Leachate from abandoned mine is frequently enriched with toxic elements but their off-site movement is not well addressed. In this study, the attenuation potential of mine-related metallic elements (Zn, As, and Cd) through downward soil was investigated using batch equilibrium sorption and seepage column studies under simulated leachate composition (single, binary, and ternary solutes in 5-mM CaSO₄). In the batch result, the retention of Cd was suppressed by 40–45% in the presence of Zn while the Zn was less affected by Cd. The retention of As increased by 14–25% in the presence of both cations, with a greater effect from Zn.
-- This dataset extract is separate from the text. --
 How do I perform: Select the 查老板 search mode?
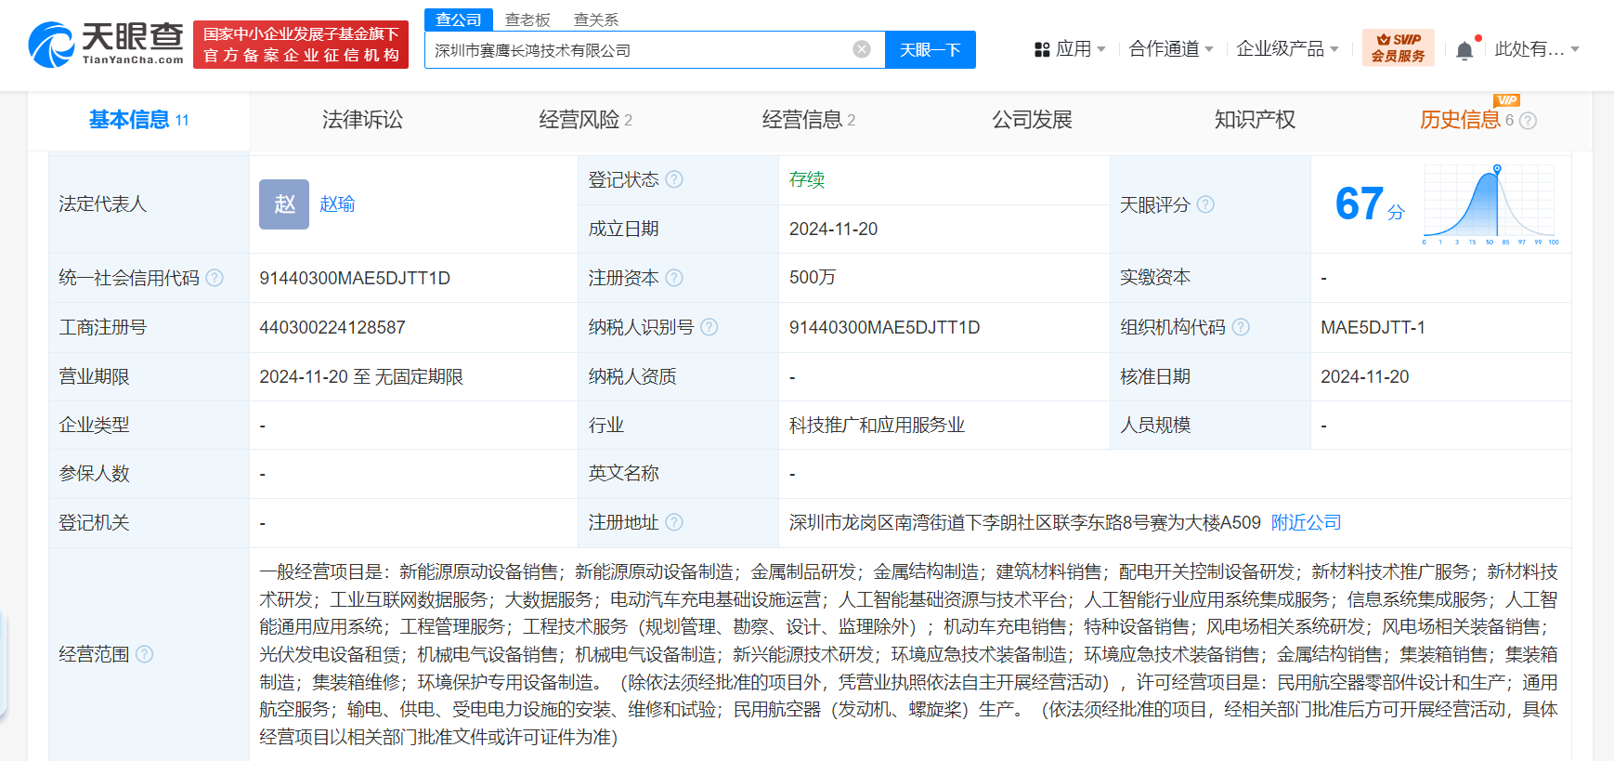(x=527, y=20)
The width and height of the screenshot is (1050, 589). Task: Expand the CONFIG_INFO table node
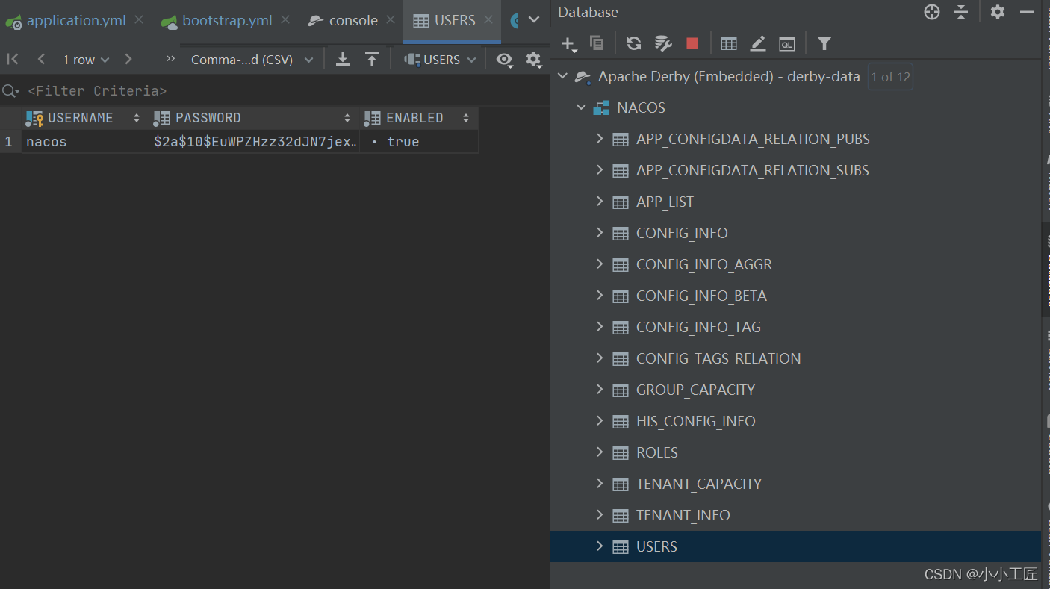[x=600, y=233]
The phenomena were explained by the combined effects of sorption selectivity, the relative element abundance, and the operating sorption mechanism (nonspecific vs. specific). These effects also influenced the effluent element concentrations in the seepage study, as numerically indicated by a two-site model fit and moment analysis (e.g., the peak arrival time and peak concentration). For 500 PV seepage, element retention by the column (M_retention) was strongly correlated (r² = 0.907) with the sorption constant (K_d ^∗) during the sorption-dominant stage, but the same correlation was poor (r² = 0.346) during the depletion-dominant stage, due to the desorption resistance of As compared to Zn and Cd. Therefore, the attenuation of the leaching potential by surrounding soils and the effect of cosolutes dissolved in the leachate phase must be concurrently understood when assessing the off-site leaching of metallic elements from abandoned mine sites.